• Fonte:
Sono certa che l'esperienza del presidente Berlusconi non si concluderà con "disabili resi più abili o meno sofferenti e vecchi incredibilmente ringiovaniti” come scrive il Foglio, di certo la sua presenza apporterà dei miglioramenti considerata la generosità d’animo e il carattere estroverso dell'ex Premier, ammesso che per l’occasione l’istituto che lo accoglierà non l’abbiano tirato a lucido per l’occasione unica al mondo!!

E proprio questa esperienza forte mi auguro che farà valutare con altri occhi l’insensibile decisione presa dal suo Governo nel 2010 quando i rappresentanti del suo Governo decisero l'azzeramento del fondo per le non autosufficienze e che, malgrado la staffetta Monti-Letta-Renzi il fondo per le non autosufficienze continua ad essere a tutt'oggi non rifinanziato adeguatamente per assicurare l’erogazione costante dell’assistenza domiciliare, primario servizio alle persone con disabilità grave non autosufficienti.

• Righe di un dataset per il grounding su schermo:
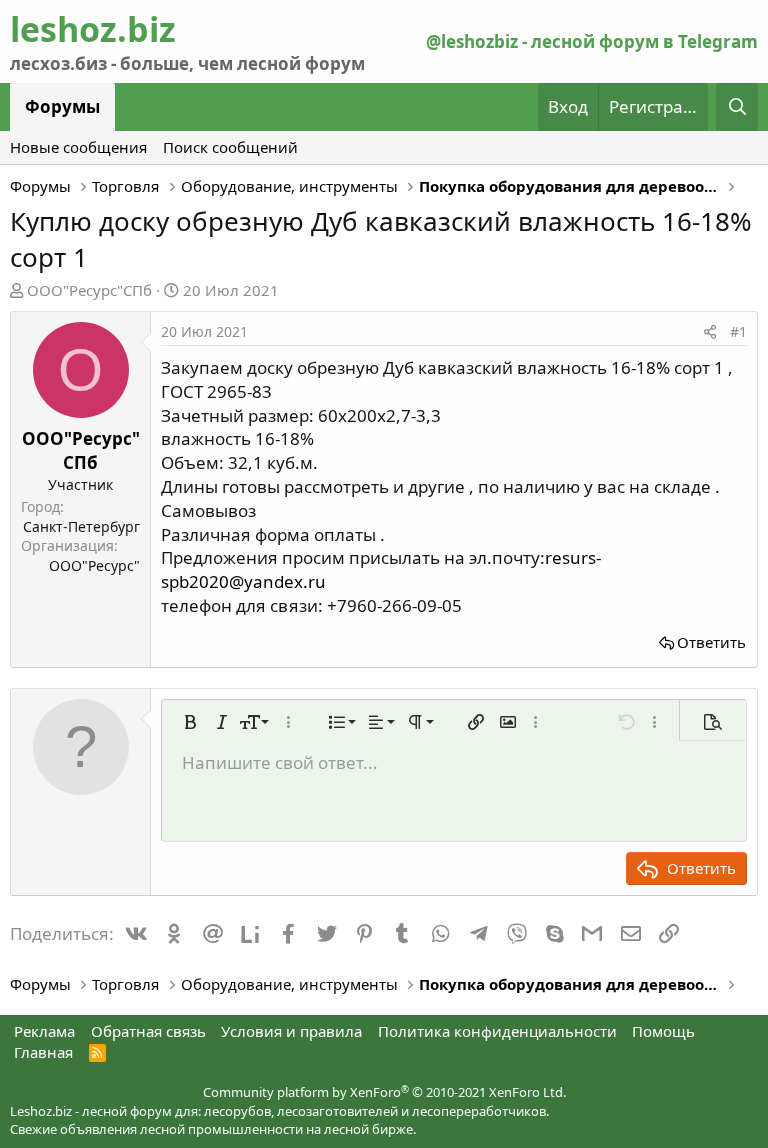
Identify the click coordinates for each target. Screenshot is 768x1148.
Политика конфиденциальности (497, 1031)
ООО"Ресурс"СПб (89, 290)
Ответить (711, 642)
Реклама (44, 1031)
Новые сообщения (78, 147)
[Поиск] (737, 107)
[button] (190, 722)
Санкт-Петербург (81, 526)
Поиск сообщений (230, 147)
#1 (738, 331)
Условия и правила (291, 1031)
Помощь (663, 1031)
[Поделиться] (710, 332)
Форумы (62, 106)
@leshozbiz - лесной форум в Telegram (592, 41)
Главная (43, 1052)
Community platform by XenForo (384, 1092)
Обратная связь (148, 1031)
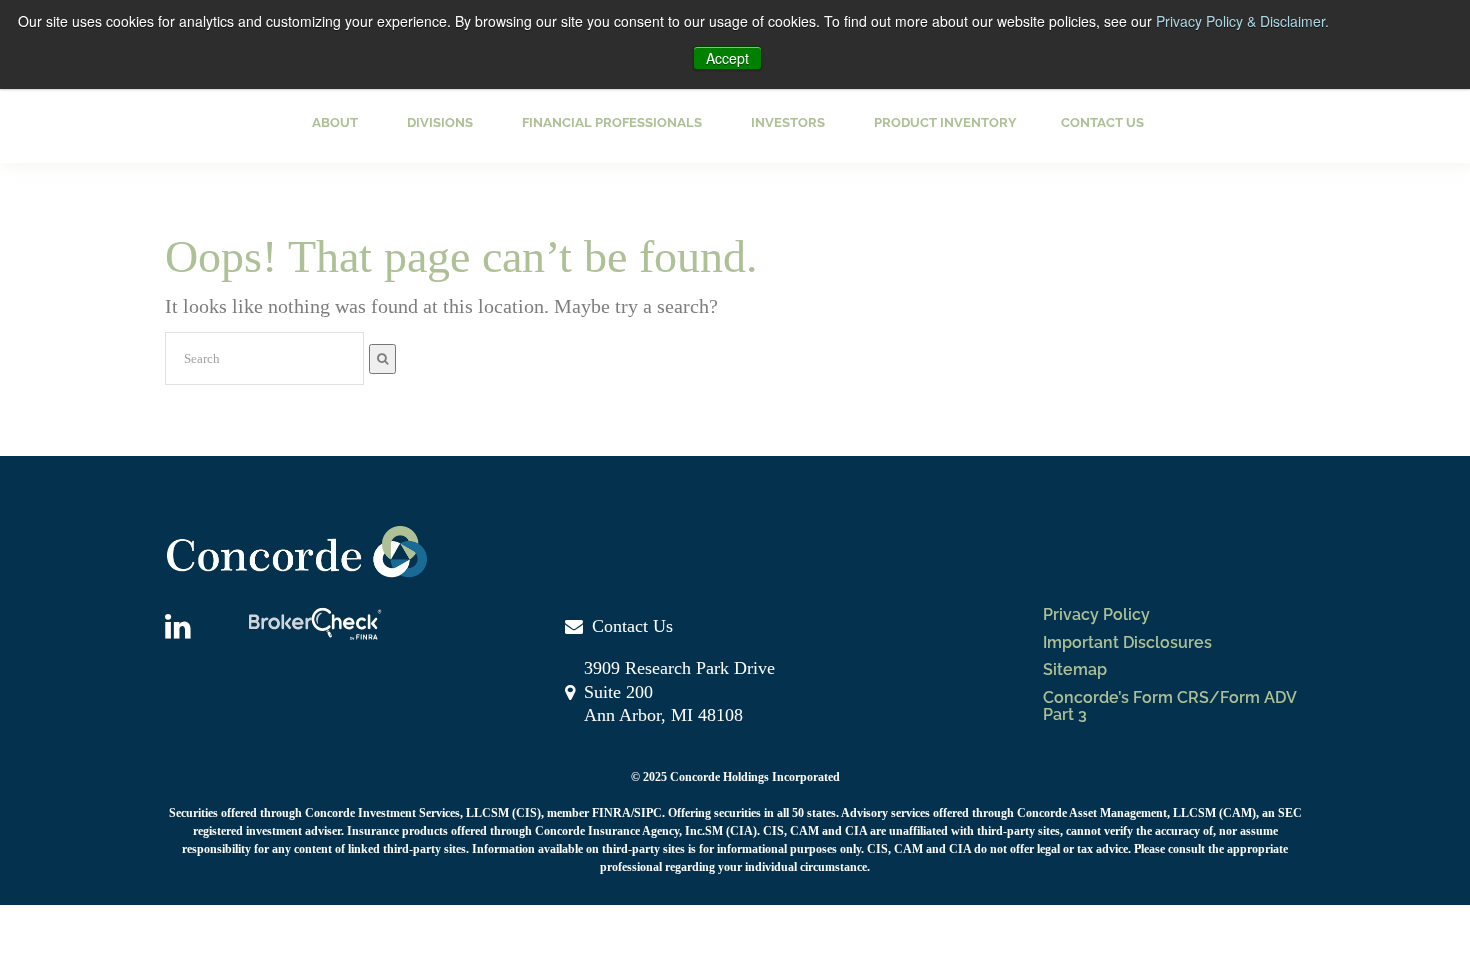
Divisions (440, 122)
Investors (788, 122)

• Obiettivo del compito:
Elenca tutti i cognomi di persone che compaiono nella fonte.

• Risposta completa:
Berlusconi, Monti, Letta, Renzi